Tuesday, 7 July 2009

“We were wrong”

An object lesson in the value and the limitations of intelligence, management disciplines, and analytical skill, Robert S. McNamara, died on Monday in Washington. The New York Times' obituary makes salutary reading, but if one is going to look at only one thing about McNamara, it should be Errol Morris' wonderful documentary The Fog of War.

I have never understood people describing McNamara as unrepentant and cold. To see him in Fog—apparently, if you were in the right meetings, to see him even in 1968—was to see a man haunted by the hubris, miscalculation, folly ... by the sheer wrongness of so much of what America did in Vietnam; of what he did, as Secretary of Defense, first for Kennedy and then for Johnson, in prosecuting the war; even for aspects of his service during WWII, including what he freely describes as war crimes (he was involved in the fire-bombing of Japanese cities).

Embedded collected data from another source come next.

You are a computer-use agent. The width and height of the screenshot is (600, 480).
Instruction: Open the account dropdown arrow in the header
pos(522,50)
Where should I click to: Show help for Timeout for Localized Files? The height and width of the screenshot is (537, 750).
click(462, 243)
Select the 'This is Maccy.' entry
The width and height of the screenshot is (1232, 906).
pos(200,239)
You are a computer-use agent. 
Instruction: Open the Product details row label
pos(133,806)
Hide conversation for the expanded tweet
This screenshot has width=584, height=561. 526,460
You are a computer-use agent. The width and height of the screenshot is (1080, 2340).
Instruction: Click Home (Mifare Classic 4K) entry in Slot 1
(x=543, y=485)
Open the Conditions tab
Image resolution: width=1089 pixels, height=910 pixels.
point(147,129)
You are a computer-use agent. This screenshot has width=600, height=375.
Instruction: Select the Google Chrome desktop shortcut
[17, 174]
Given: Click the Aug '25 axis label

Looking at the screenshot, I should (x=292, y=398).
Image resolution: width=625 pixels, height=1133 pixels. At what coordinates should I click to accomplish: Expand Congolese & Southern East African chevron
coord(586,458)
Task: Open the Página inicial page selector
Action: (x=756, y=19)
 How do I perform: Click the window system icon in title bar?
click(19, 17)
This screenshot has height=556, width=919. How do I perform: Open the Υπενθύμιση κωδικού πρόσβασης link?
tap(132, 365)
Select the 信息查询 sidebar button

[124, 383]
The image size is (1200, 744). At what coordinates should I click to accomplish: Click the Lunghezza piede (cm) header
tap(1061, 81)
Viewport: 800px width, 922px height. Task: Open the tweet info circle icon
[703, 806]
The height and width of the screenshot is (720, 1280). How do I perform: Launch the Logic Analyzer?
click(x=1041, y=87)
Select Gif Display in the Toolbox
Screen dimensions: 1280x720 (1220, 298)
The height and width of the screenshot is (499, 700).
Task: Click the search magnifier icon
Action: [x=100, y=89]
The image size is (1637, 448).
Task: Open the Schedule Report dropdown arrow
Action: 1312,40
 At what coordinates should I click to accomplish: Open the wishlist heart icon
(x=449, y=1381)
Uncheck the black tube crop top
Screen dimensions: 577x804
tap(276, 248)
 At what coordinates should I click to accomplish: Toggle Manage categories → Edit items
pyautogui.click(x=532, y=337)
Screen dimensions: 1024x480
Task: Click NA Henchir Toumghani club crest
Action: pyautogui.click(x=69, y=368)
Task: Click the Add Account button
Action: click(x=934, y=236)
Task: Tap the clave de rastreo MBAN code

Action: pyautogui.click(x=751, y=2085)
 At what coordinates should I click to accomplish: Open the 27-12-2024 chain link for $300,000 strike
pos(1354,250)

Apart from the general cultural anger about Vietnam, and against its symbols—the NYT's most reliably angry columnist has predictably chosen to vent on this occasion—I suspect McNamara's reflections attracted such opprobium because they didn't conform to American norms of repentance. There was no religiosity. There was no talk of transformation or renewal. What there was, was a will to understand, and to draw lessons from past failings.

Lord knows, those lessons were painful enough.

There's also an unpleasant piece of generational conflict at work here: a lack of sympathy with the way McNamara's loyalty to his masters stands in conflict with the all-telling, all-denouncing ethic of younger men. Pensioned off from the DoD for losing faith in the war and urging the President to rethink it, McNamara didn't become an anti-war activist. He got on with running the World Bank as best he knew. And when he did turn again to Vietnam, he did it as a civil servant: asking, what did we do wrong; what can we learn from it. There was a dispassion to the analysis, as there should be. It doesn't mean the countless dead didn't keep him awake at night.

At the risk of an obvious statement, McNamara didn't publicly atone for his sins because he couldn't. (Where would one even start?) An unvarnished “we were wrong” should be respected for what it is. Beyond that is between him and God.

UPDATE: Errol Morris has written a fine piece on McNamara in context

2 comments:

Natalie Swann said...

Thanks for these reflections. The Fog of War was one of the most profoundly thought provoking films I've ever seen, but I'm not sure I could have articulated why quite so well as you have here.

Bruce Yabsley said...

Hey Natalie: thanks for the feedback. It was a very good film, wasn't it. I saw it in the cinema in the US in 2004, when it was very timely: as a rebuke to the failure-to-learn of the administration at the time, and also (I thought) to the tone and the moral overconfidence of the popular opposition. Both of which, as a resident foreigner on a university campus with a military tradition, were rather on my mind.

My late father was of McNamara's generation (just a few years younger) and had, if pressed sufficiently hard, mixed feelings about the moral entailments of his modest WWII service. He was a research engineer (and then quite junior) rather than a planner or manager, but some of the issues were common. If I speak feelingly about the dangers of self-indulgent criticism of an older generation by a younger, let's just say that I speak from some personal experience.